▸ **PROBLEM DETAILS**
In this exercise, restate the listing word for word.
GIVEN DATA section start
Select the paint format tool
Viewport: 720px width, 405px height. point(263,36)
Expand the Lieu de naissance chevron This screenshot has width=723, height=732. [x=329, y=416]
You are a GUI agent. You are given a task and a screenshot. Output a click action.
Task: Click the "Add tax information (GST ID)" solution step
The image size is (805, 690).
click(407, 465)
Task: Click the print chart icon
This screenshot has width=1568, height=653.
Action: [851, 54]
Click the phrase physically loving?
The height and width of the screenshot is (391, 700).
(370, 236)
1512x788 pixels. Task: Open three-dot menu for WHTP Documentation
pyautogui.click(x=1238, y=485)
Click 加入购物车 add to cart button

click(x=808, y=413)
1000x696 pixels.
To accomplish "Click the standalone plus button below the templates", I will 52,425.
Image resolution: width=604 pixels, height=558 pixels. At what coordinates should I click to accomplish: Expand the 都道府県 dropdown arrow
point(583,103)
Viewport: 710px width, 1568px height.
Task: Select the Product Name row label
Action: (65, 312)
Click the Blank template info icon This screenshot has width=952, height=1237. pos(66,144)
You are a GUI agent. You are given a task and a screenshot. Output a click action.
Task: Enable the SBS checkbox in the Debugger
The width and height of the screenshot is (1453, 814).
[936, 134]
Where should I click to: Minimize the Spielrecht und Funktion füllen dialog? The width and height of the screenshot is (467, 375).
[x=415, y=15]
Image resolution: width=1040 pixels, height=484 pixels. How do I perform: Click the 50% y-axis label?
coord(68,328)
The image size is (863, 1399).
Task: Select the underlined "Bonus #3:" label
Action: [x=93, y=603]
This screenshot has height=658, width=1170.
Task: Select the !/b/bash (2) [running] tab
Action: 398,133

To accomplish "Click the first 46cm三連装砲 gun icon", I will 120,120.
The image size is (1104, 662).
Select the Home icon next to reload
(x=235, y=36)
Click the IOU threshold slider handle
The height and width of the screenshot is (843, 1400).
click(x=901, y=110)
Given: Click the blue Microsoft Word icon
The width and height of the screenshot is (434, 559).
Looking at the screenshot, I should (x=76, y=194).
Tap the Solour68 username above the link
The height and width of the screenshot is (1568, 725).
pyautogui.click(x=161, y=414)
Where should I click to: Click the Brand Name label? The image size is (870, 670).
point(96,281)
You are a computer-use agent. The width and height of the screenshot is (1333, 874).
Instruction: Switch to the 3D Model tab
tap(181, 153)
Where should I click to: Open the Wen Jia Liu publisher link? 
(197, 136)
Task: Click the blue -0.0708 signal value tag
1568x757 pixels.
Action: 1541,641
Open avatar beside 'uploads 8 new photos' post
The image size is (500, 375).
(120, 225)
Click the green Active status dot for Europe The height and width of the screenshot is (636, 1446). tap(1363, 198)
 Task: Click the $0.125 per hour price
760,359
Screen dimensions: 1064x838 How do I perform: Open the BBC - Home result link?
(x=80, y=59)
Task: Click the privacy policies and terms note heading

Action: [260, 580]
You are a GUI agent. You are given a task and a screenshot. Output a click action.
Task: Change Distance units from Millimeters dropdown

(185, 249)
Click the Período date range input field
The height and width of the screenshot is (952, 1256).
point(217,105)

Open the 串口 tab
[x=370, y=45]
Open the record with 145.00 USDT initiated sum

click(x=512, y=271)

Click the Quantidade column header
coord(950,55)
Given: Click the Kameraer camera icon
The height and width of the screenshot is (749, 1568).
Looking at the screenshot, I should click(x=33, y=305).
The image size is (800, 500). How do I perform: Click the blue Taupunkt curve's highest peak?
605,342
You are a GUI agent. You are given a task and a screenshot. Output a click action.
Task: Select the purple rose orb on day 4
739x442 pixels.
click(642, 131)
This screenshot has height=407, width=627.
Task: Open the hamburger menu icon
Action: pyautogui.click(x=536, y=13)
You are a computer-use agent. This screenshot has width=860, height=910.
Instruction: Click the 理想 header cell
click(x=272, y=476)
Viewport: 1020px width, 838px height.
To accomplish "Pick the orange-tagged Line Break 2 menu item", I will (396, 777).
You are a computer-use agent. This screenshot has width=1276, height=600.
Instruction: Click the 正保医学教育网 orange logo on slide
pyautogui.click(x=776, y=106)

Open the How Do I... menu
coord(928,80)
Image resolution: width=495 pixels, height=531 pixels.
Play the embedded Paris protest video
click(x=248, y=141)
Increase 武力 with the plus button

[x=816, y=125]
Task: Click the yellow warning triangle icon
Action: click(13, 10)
GIVEN DATA section end
▸ **RESULT**
Select the paint format tool
Viewport: 720px width, 405px height. point(263,36)
Expand the Lieu de naissance chevron This screenshot has width=723, height=732. [x=329, y=416]
You are a GUI agent. You are given a task and a screenshot. Output a click action.
Task: Click the "Add tax information (GST ID)" solution step
The image size is (805, 690).
click(407, 465)
Task: Click the print chart icon
This screenshot has width=1568, height=653.
Action: [851, 54]
Click the phrase physically loving?
The height and width of the screenshot is (391, 700).
(370, 236)
1512x788 pixels. Task: Open three-dot menu for WHTP Documentation
pyautogui.click(x=1238, y=485)
Click 加入购物车 add to cart button

click(x=808, y=413)
1000x696 pixels.
To accomplish "Click the standalone plus button below the templates", I will 52,425.
Image resolution: width=604 pixels, height=558 pixels. At what coordinates should I click to accomplish: Expand the 都道府県 dropdown arrow
point(583,103)
Viewport: 710px width, 1568px height.
Task: Select the Product Name row label
Action: (65, 312)
Click the Blank template info icon This screenshot has width=952, height=1237. pos(66,144)
You are a GUI agent. You are given a task and a screenshot. Output a click action.
Task: Enable the SBS checkbox in the Debugger
The width and height of the screenshot is (1453, 814).
[936, 134]
Where should I click to: Minimize the Spielrecht und Funktion füllen dialog? The width and height of the screenshot is (467, 375).
[x=415, y=15]
Image resolution: width=1040 pixels, height=484 pixels. How do I perform: Click the 50% y-axis label?
coord(68,328)
The image size is (863, 1399).
Task: Select the underlined "Bonus #3:" label
Action: [x=93, y=603]
This screenshot has height=658, width=1170.
Task: Select the !/b/bash (2) [running] tab
Action: 398,133

To accomplish "Click the first 46cm三連装砲 gun icon", I will 120,120.
The image size is (1104, 662).
Select the Home icon next to reload
(x=235, y=36)
Click the IOU threshold slider handle
The height and width of the screenshot is (843, 1400).
click(x=901, y=110)
Given: Click the blue Microsoft Word icon
The width and height of the screenshot is (434, 559).
Looking at the screenshot, I should (x=76, y=194).
Tap the Solour68 username above the link
The height and width of the screenshot is (1568, 725).
pyautogui.click(x=161, y=414)
Where should I click to: Click the Brand Name label? The image size is (870, 670).
point(96,281)
You are a computer-use agent. The width and height of the screenshot is (1333, 874).
Instruction: Switch to the 3D Model tab
tap(181, 153)
Where should I click to: Open the Wen Jia Liu publisher link? 
(197, 136)
Task: Click the blue -0.0708 signal value tag
1568x757 pixels.
Action: 1541,641
Open avatar beside 'uploads 8 new photos' post
The image size is (500, 375).
(120, 225)
Click the green Active status dot for Europe The height and width of the screenshot is (636, 1446). tap(1363, 198)
 Task: Click the $0.125 per hour price
760,359
Screen dimensions: 1064x838 How do I perform: Open the BBC - Home result link?
(x=80, y=59)
Task: Click the privacy policies and terms note heading

Action: [260, 580]
You are a GUI agent. You are given a task and a screenshot. Output a click action.
Task: Change Distance units from Millimeters dropdown

(185, 249)
Click the Período date range input field
The height and width of the screenshot is (952, 1256).
point(217,105)

Open the 串口 tab
[x=370, y=45]
Open the record with 145.00 USDT initiated sum

click(x=512, y=271)

Click the Quantidade column header
coord(950,55)
Given: Click the Kameraer camera icon
The height and width of the screenshot is (749, 1568).
Looking at the screenshot, I should click(x=33, y=305).
The image size is (800, 500). How do I perform: Click the blue Taupunkt curve's highest peak?
605,342
You are a GUI agent. You are given a task and a screenshot. Output a click action.
Task: Select the purple rose orb on day 4
739x442 pixels.
click(642, 131)
This screenshot has height=407, width=627.
Task: Open the hamburger menu icon
Action: pyautogui.click(x=536, y=13)
You are a computer-use agent. This screenshot has width=860, height=910.
Instruction: Click the 理想 header cell
click(x=272, y=476)
Viewport: 1020px width, 838px height.
To accomplish "Pick the orange-tagged Line Break 2 menu item", I will (396, 777).
You are a computer-use agent. This screenshot has width=1276, height=600.
Instruction: Click the 正保医学教育网 orange logo on slide
pyautogui.click(x=776, y=106)

Open the How Do I... menu
coord(928,80)
Image resolution: width=495 pixels, height=531 pixels.
Play the embedded Paris protest video
click(x=248, y=141)
Increase 武力 with the plus button

[x=816, y=125]
Task: Click the yellow warning triangle icon
Action: click(13, 10)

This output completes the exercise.